La complessità della transizione verso una crescita trainata dal progresso tecnologico è una delle ragioni per cui tantissimi Paesi sono rimasti invischiati in quella che è stata definita «la trappola del reddito medio». La Cina, che ormai è un Paese a reddito medio, è decisa a diventare un Paese a reddito alto entro il 2030. Per riuscirci serviranno riforme profonde, che sono elencate in un rapporto congiunto pubblicato recentemente dalla Banca mondiale e dal Centro di ricerca sullo sviluppo del Consiglio di Stato della Repubblica popolare cinese. Queste riforme colpiranno interessi costituiti, particolarmente nelle amministrazioni locali e nelle imprese di proprietà pubblica.
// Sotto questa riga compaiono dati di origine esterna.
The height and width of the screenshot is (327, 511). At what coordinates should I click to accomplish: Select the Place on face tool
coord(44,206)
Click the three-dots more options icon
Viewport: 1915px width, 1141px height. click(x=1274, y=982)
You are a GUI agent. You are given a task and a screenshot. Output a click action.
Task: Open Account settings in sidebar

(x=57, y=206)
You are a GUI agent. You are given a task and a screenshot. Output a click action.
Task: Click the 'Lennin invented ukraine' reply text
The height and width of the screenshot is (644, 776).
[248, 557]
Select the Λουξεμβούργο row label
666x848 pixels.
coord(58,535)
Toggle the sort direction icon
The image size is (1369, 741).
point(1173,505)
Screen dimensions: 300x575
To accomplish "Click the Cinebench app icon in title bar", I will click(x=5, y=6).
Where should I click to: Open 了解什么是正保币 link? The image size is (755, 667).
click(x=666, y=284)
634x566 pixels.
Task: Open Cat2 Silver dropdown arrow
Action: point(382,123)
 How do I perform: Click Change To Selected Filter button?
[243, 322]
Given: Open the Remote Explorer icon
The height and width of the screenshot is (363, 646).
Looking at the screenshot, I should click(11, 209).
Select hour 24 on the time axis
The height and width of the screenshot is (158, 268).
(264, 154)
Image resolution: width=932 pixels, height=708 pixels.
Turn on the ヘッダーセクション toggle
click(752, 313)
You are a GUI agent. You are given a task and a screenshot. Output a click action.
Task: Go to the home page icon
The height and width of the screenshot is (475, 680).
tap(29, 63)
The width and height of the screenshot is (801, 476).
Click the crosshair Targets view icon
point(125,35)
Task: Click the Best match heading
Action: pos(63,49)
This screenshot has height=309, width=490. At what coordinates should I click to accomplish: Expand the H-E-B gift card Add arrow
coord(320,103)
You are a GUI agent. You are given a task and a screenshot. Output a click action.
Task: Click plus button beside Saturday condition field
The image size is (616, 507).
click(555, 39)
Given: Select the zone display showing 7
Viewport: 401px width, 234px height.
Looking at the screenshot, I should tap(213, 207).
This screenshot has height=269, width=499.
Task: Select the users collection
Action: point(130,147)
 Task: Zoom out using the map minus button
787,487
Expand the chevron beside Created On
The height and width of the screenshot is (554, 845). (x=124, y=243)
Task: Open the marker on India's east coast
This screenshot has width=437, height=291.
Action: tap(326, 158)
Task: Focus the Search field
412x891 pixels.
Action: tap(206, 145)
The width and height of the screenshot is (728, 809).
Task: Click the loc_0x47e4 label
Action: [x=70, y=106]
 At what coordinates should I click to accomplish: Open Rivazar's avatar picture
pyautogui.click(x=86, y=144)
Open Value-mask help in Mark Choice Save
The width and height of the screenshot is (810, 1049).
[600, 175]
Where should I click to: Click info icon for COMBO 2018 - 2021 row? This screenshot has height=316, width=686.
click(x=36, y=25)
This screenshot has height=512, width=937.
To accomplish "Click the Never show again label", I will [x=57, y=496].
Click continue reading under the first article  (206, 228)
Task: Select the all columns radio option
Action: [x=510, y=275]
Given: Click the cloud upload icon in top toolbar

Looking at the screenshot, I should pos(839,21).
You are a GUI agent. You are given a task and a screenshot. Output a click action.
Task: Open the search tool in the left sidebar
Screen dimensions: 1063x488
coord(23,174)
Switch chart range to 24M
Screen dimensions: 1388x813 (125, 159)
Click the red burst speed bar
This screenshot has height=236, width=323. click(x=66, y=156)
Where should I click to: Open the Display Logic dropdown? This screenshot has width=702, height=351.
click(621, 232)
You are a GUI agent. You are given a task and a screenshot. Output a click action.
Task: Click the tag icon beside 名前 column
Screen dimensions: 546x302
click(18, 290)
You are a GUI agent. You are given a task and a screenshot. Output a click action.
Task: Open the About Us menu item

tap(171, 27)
È senz’altro uno dei principali motivi per cui Wen Jiabao ritiene che le riforme politiche siano importanti.
La necessità di fare riforme difficili, di sostenere la crescita nei prossimi vent’anni, è la sfida a lungo termine che attende le autorità di Pechino. Per riuscire a vincerla, dovranno fronteggiare i rischi a breve termine di un "atterraggio duro", come ha evidenziato Nouriel Roubini, della Stern School of Business dell’Università di New York. Il Governo cinese quest’anno punta a una crescita del 7,5%, e del 7% nell’attuale piano quinquennale. Un rallentamento di questo tipo sembra inevitabile. Con il rallentamento della crescita si ridurrà anche la necessità di tassi di investimento così sproporzionati.
Ma per scendere da un tasso di investimento del 50% del Pil a uno del 35%, senza una grossa recessione, ci vuole un’impennata dei consumi che compensi il calo degli investimenti. Non esiste un modo semplice per produrre questa impennata, ed è per questo che la risposta delle autorità cinesi alla crisi è consistita nell’incrementare ancora di più gli investimenti. Per giunta il settore immobiliare cinese ormai è fortemente dipendente dagli investimenti, cresciuti negli ultimi 13 anni al ritmo medio annuo del 26%; non può continuare così.
La Cina potrebbe riuscire a gestire la transizione verso un modello di crescita economica molto diverso. Il Paese asiatico ha ancora enormi margini di recupero sul mondo industrializzato, ma adeguarsi al nuovo modello comporta sfide difficilissime, che per moltissimi Paesi a reddito medio si sono rivelate insormontabili. È difficile parlar male della Cina, considerando i successi passati. Il miglior motivo di fiducia è che le più alte autorità dello Stato non sembrano inclini all’autocompiacimento.